> _Problem details_
Please repeat exactly the lines from the one containing "Given: Click the" through the last line of the records, both included, and nothing else, leaving out any pictures.
+ + + + + + +
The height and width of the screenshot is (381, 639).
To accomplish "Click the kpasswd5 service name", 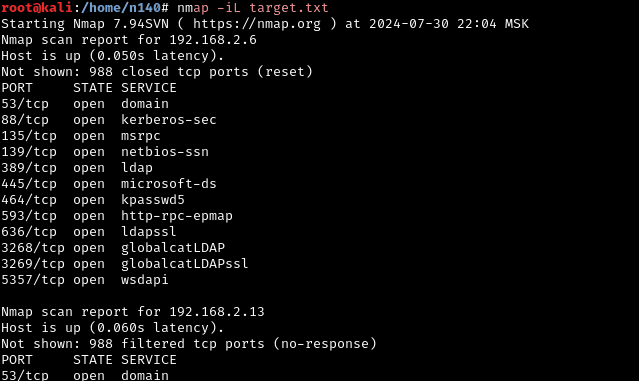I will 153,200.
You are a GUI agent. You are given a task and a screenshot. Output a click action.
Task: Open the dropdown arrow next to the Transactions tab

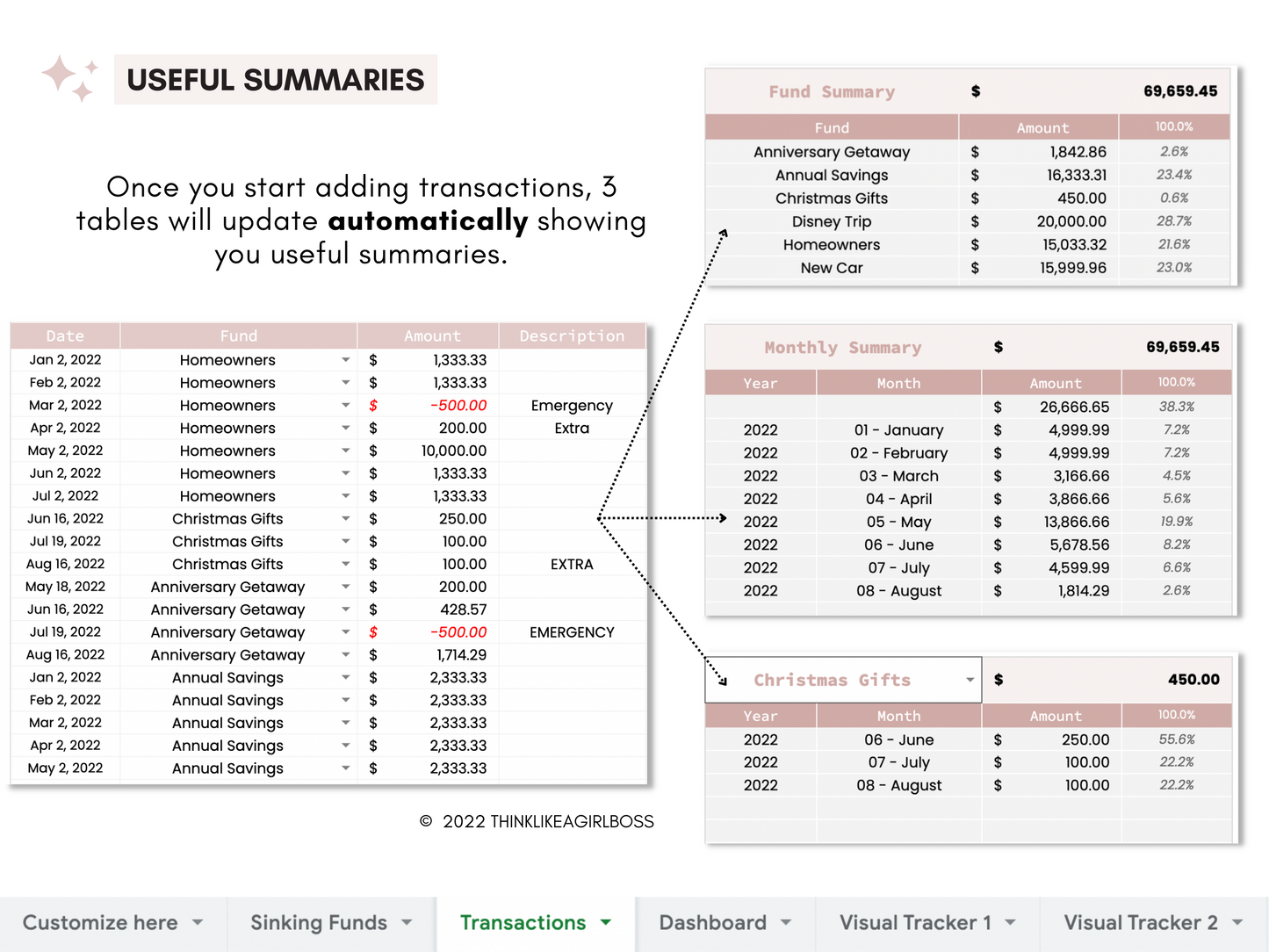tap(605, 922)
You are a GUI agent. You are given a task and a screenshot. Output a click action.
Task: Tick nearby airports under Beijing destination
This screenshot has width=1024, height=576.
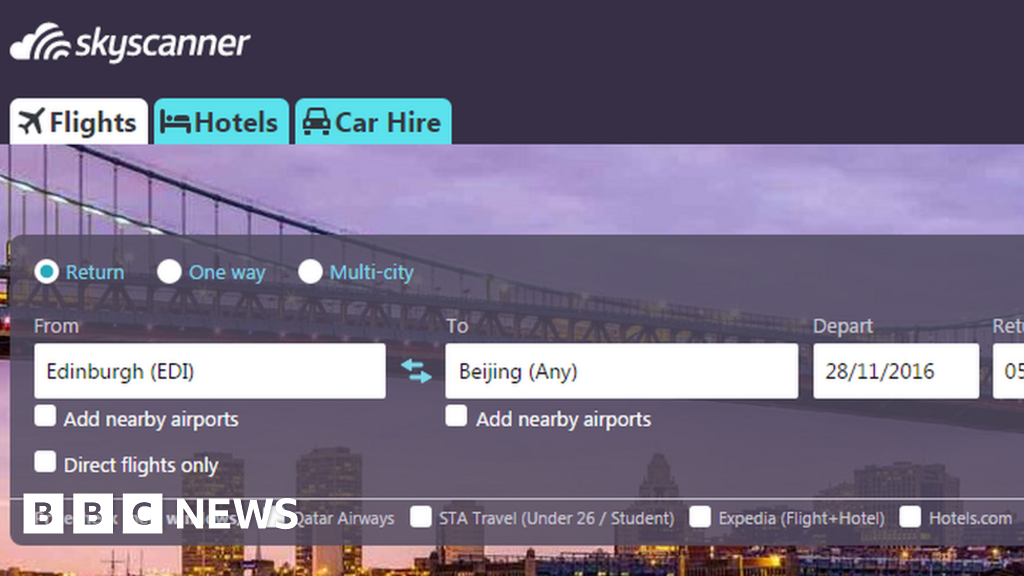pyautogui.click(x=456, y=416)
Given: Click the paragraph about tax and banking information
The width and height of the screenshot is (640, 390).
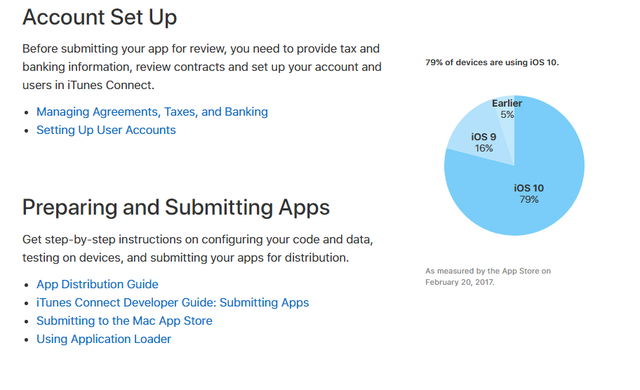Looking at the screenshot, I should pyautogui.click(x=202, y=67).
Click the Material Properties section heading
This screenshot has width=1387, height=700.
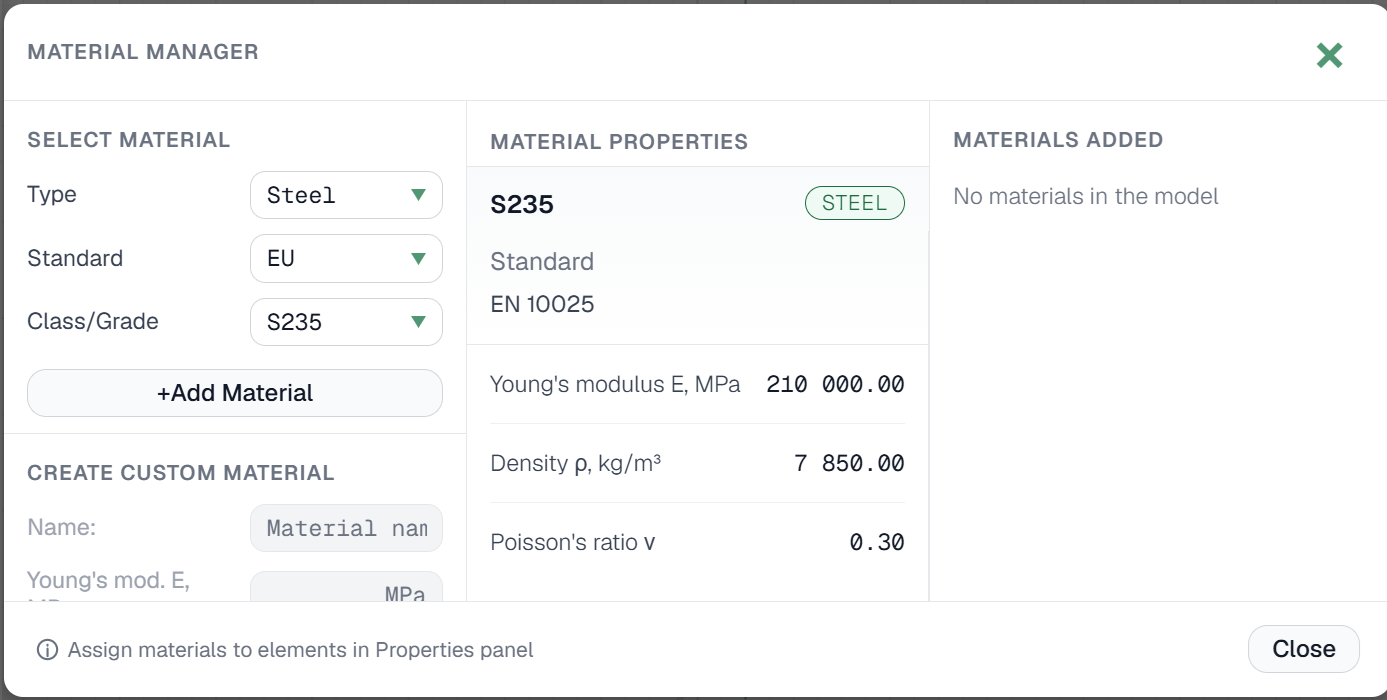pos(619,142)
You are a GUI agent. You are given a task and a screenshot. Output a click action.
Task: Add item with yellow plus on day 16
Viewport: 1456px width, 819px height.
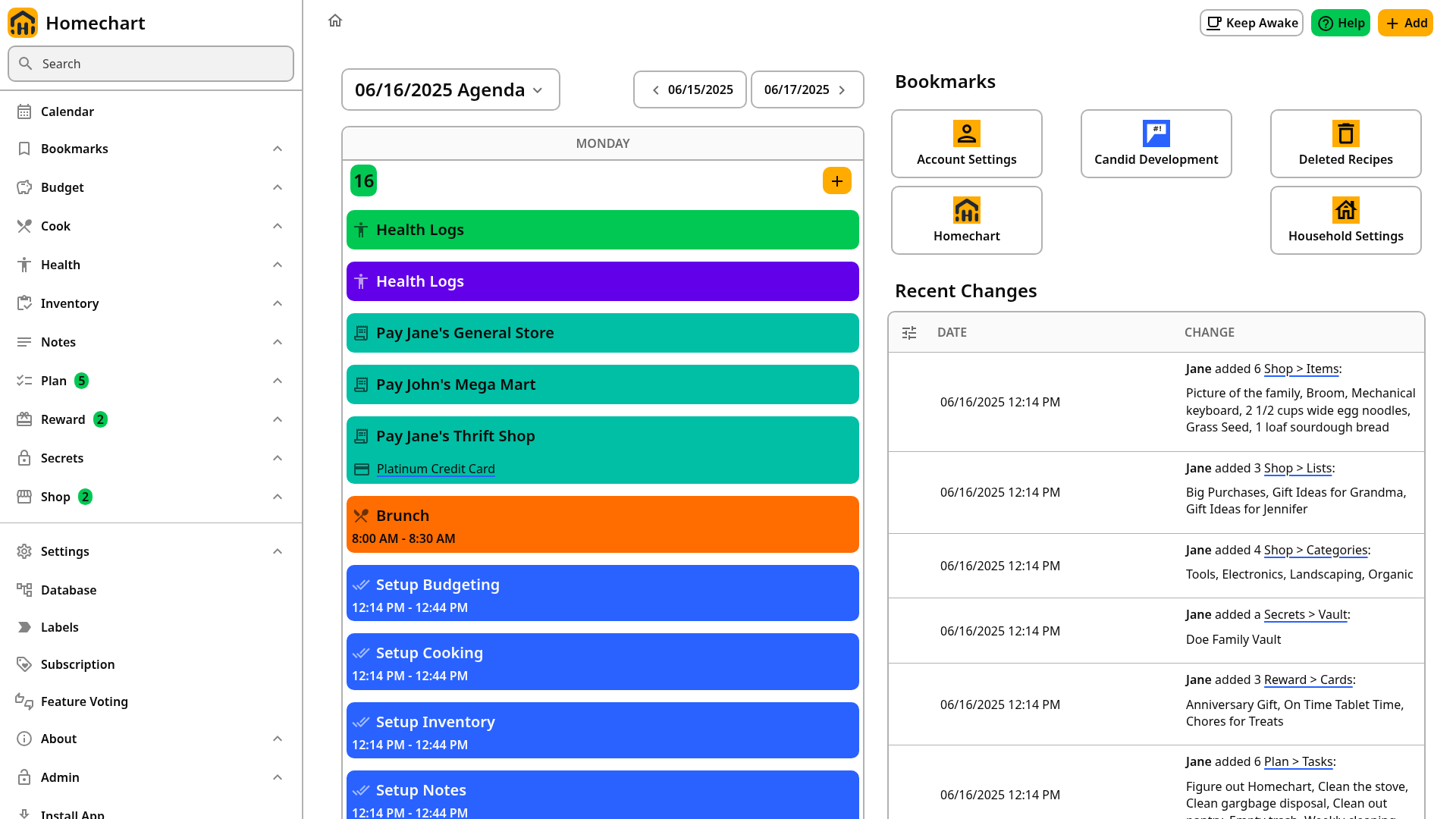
+ + + + + + +
> _Worked solution_
Given: Click the paragraph about tax and banking information
The width and height of the screenshot is (640, 390).
Looking at the screenshot, I should pyautogui.click(x=202, y=67).
Click the Material Properties section heading
This screenshot has width=1387, height=700.
pos(619,142)
You are a GUI agent. You are given a task and a screenshot. Output a click action.
Task: Add item with yellow plus on day 16
Viewport: 1456px width, 819px height.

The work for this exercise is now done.